[Task to carry out]
Starting at the line with "Switch to the 运行参数 tab" and ending at the line with "You are a GUI", print exactly the lines of the entries below. Pictures do not belong in the copy.

[Data provided]
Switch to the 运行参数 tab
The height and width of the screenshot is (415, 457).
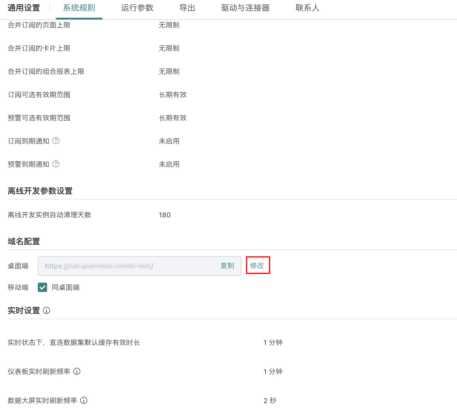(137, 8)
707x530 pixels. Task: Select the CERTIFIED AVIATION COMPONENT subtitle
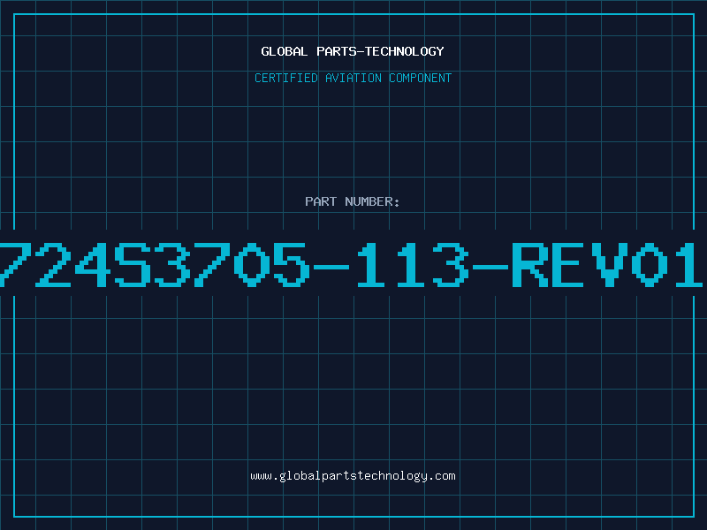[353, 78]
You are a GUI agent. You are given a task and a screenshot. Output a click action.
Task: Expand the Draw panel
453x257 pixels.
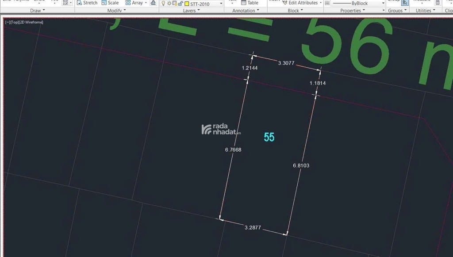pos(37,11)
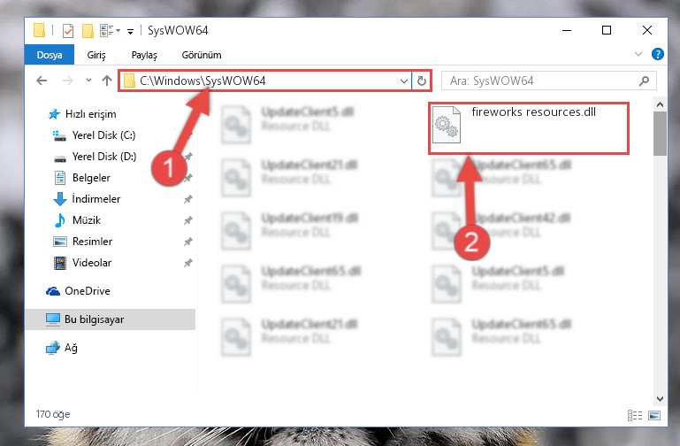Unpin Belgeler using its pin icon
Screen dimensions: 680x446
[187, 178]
---
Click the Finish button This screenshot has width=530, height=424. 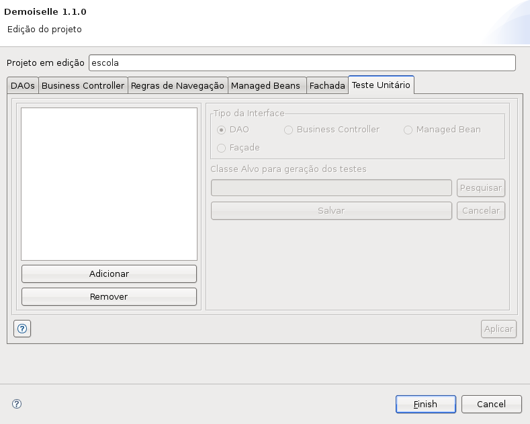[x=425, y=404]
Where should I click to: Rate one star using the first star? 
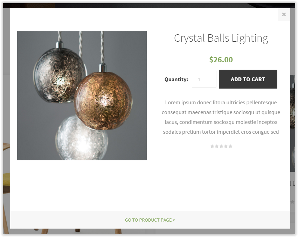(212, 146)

[Written reply]
Switch to the 运行参数 tab
The height and width of the screenshot is (415, 457).
(137, 8)
707x530 pixels. Task: Select the CERTIFIED AVIATION COMPONENT subtitle
[353, 78]
You are a GUI agent. You are given a task and a screenshot. Output a click action.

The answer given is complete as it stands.